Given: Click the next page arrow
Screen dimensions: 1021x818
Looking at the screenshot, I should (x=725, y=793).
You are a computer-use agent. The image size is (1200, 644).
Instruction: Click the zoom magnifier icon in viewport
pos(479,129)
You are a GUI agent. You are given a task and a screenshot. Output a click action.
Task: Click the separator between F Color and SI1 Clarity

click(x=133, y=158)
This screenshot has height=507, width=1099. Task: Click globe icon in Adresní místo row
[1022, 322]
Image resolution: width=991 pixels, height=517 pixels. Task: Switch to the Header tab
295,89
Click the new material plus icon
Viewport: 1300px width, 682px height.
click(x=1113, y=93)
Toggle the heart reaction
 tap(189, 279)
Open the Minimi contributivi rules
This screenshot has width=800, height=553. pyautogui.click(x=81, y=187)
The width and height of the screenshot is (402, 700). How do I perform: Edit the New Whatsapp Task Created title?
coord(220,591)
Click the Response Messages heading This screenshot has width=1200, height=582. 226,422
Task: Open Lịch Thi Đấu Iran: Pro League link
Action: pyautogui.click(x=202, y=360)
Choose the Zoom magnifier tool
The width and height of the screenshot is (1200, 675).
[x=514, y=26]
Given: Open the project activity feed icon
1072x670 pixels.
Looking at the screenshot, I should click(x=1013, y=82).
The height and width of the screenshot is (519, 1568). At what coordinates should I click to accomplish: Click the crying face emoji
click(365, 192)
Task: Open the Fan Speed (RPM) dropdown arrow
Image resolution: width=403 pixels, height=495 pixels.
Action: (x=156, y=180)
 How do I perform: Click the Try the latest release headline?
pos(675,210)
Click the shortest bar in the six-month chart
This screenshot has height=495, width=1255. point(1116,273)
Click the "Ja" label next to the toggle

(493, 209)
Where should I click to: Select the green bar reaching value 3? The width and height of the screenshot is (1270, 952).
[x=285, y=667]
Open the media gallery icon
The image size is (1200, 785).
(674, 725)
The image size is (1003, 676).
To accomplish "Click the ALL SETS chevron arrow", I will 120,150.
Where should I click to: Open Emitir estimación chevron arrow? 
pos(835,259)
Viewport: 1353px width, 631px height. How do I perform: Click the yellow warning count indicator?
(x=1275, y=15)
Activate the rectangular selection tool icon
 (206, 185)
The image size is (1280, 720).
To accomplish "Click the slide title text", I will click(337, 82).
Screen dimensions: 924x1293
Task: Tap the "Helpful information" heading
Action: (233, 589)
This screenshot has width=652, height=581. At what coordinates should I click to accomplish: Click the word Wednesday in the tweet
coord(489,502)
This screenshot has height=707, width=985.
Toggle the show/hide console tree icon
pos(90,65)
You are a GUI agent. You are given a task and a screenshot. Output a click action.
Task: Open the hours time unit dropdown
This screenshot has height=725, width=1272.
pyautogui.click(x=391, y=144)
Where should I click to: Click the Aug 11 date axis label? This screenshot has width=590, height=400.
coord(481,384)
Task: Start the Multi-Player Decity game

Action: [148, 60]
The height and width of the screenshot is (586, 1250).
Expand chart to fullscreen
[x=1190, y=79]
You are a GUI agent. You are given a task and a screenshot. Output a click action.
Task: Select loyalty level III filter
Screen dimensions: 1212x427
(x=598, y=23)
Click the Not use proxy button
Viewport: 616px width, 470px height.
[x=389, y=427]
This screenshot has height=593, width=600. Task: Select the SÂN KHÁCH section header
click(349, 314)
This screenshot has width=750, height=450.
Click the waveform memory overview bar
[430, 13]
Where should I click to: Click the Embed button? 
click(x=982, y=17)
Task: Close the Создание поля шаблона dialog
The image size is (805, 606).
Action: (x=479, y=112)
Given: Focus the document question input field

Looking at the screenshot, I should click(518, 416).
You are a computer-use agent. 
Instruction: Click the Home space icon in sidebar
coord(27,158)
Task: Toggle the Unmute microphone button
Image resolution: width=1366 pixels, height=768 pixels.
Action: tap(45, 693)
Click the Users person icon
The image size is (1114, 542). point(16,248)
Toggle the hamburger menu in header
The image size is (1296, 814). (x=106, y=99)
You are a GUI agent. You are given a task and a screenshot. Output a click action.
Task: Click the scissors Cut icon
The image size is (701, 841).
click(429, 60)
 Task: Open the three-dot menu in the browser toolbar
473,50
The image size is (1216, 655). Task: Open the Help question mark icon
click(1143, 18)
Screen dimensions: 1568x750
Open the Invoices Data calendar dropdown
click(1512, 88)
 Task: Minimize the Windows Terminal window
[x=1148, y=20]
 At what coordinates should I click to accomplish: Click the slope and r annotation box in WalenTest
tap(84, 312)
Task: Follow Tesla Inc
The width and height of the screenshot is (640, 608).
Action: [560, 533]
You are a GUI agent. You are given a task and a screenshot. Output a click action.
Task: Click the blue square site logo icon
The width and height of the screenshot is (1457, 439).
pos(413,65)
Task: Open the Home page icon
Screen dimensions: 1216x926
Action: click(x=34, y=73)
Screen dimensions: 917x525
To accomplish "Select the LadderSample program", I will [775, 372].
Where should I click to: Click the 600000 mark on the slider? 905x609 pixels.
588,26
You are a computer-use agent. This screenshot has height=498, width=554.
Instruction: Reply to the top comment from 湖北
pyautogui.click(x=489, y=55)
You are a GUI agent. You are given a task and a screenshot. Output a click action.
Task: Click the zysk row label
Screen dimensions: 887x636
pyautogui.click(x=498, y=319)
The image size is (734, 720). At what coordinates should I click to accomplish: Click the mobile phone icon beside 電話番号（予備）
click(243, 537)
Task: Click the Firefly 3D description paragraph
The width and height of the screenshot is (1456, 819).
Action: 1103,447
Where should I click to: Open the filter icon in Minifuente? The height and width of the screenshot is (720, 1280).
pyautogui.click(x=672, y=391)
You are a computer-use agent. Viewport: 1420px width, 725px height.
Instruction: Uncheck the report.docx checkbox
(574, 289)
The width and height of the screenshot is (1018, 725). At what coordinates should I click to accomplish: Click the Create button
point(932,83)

**Exercise:** Would you retype the full listing without altering a single word?

**Written response:**
Given: Click the next page arrow
Screen dimensions: 1021x818
Looking at the screenshot, I should (x=725, y=793).
You are a computer-use agent. The image size is (1200, 644).
Instruction: Click the zoom magnifier icon in viewport
pos(479,129)
You are a GUI agent. You are given a task and a screenshot. Output a click action.
Task: Click the separator between F Color and SI1 Clarity

click(x=133, y=158)
This screenshot has height=507, width=1099. Task: Click globe icon in Adresní místo row
[1022, 322]
Image resolution: width=991 pixels, height=517 pixels. Task: Switch to the Header tab
295,89
Click the new material plus icon
Viewport: 1300px width, 682px height.
click(x=1113, y=93)
Toggle the heart reaction
 tap(189, 279)
Open the Minimi contributivi rules
This screenshot has width=800, height=553. pyautogui.click(x=81, y=187)
The width and height of the screenshot is (402, 700). How do I perform: Edit the New Whatsapp Task Created title?
coord(220,591)
Click the Response Messages heading This screenshot has width=1200, height=582. 226,422
Task: Open Lịch Thi Đấu Iran: Pro League link
Action: pyautogui.click(x=202, y=360)
Choose the Zoom magnifier tool
The width and height of the screenshot is (1200, 675).
[x=514, y=26]
Given: Open the project activity feed icon
1072x670 pixels.
Looking at the screenshot, I should click(x=1013, y=82).
The height and width of the screenshot is (519, 1568). At what coordinates should I click to accomplish: Click the crying face emoji
click(365, 192)
Task: Open the Fan Speed (RPM) dropdown arrow
Image resolution: width=403 pixels, height=495 pixels.
Action: (x=156, y=180)
 How do I perform: Click the Try the latest release headline?
pos(675,210)
Click the shortest bar in the six-month chart
This screenshot has height=495, width=1255. point(1116,273)
Click the "Ja" label next to the toggle

(493, 209)
Where should I click to: Select the green bar reaching value 3? The width and height of the screenshot is (1270, 952).
[x=285, y=667]
Open the media gallery icon
The image size is (1200, 785).
(674, 725)
The image size is (1003, 676).
To accomplish "Click the ALL SETS chevron arrow", I will 120,150.
Where should I click to: Open Emitir estimación chevron arrow? 
pos(835,259)
Viewport: 1353px width, 631px height. How do I perform: Click the yellow warning count indicator?
(x=1275, y=15)
Activate the rectangular selection tool icon
 (206, 185)
The image size is (1280, 720).
To accomplish "Click the slide title text", I will click(337, 82).
Screen dimensions: 924x1293
Task: Tap the "Helpful information" heading
Action: (233, 589)
This screenshot has width=652, height=581. At what coordinates should I click to accomplish: Click the word Wednesday in the tweet
coord(489,502)
This screenshot has height=707, width=985.
Toggle the show/hide console tree icon
pos(90,65)
You are a GUI agent. You are given a task and a screenshot. Output a click action.
Task: Open the hours time unit dropdown
This screenshot has height=725, width=1272.
pyautogui.click(x=391, y=144)
Where should I click to: Click the Aug 11 date axis label? This screenshot has width=590, height=400.
coord(481,384)
Task: Start the Multi-Player Decity game

Action: [148, 60]
The height and width of the screenshot is (586, 1250).
Expand chart to fullscreen
[x=1190, y=79]
You are a GUI agent. You are given a task and a screenshot. Output a click action.
Task: Select loyalty level III filter
Screen dimensions: 1212x427
(x=598, y=23)
Click the Not use proxy button
Viewport: 616px width, 470px height.
[x=389, y=427]
This screenshot has height=593, width=600. Task: Select the SÂN KHÁCH section header
click(349, 314)
This screenshot has width=750, height=450.
Click the waveform memory overview bar
[430, 13]
Where should I click to: Click the Embed button? 
click(x=982, y=17)
Task: Close the Создание поля шаблона dialog
The image size is (805, 606).
Action: (x=479, y=112)
Given: Focus the document question input field

Looking at the screenshot, I should click(518, 416).
You are a computer-use agent. 
Instruction: Click the Home space icon in sidebar
coord(27,158)
Task: Toggle the Unmute microphone button
Image resolution: width=1366 pixels, height=768 pixels.
Action: tap(45, 693)
Click the Users person icon
The image size is (1114, 542). point(16,248)
Toggle the hamburger menu in header
The image size is (1296, 814). (x=106, y=99)
You are a GUI agent. You are given a task and a screenshot. Output a click action.
Task: Click the scissors Cut icon
The image size is (701, 841).
click(429, 60)
 Task: Open the three-dot menu in the browser toolbar
473,50
The image size is (1216, 655). Task: Open the Help question mark icon
click(1143, 18)
Screen dimensions: 1568x750
Open the Invoices Data calendar dropdown
click(1512, 88)
 Task: Minimize the Windows Terminal window
[x=1148, y=20]
 At what coordinates should I click to accomplish: Click the slope and r annotation box in WalenTest
tap(84, 312)
Task: Follow Tesla Inc
The width and height of the screenshot is (640, 608).
Action: [560, 533]
You are a GUI agent. You are given a task and a screenshot. Output a click action.
Task: Click the blue square site logo icon
The width and height of the screenshot is (1457, 439).
pos(413,65)
Task: Open the Home page icon
Screen dimensions: 1216x926
Action: click(x=34, y=73)
Screen dimensions: 917x525
To accomplish "Select the LadderSample program", I will [775, 372].
Where should I click to: Click the 600000 mark on the slider? 905x609 pixels.
588,26
You are a computer-use agent. This screenshot has height=498, width=554.
Instruction: Reply to the top comment from 湖北
pyautogui.click(x=489, y=55)
You are a GUI agent. You are given a task and a screenshot. Output a click action.
Task: Click the zysk row label
Screen dimensions: 887x636
pyautogui.click(x=498, y=319)
The image size is (734, 720). At what coordinates should I click to accomplish: Click the mobile phone icon beside 電話番号（予備）
click(243, 537)
Task: Click the Firefly 3D description paragraph
The width and height of the screenshot is (1456, 819).
Action: 1103,447
Where should I click to: Open the filter icon in Minifuente? The height and width of the screenshot is (720, 1280).
pyautogui.click(x=672, y=391)
You are a computer-use agent. Viewport: 1420px width, 725px height.
Instruction: Uncheck the report.docx checkbox
(574, 289)
The width and height of the screenshot is (1018, 725). At what coordinates should I click to accomplish: Click the Create button
point(932,83)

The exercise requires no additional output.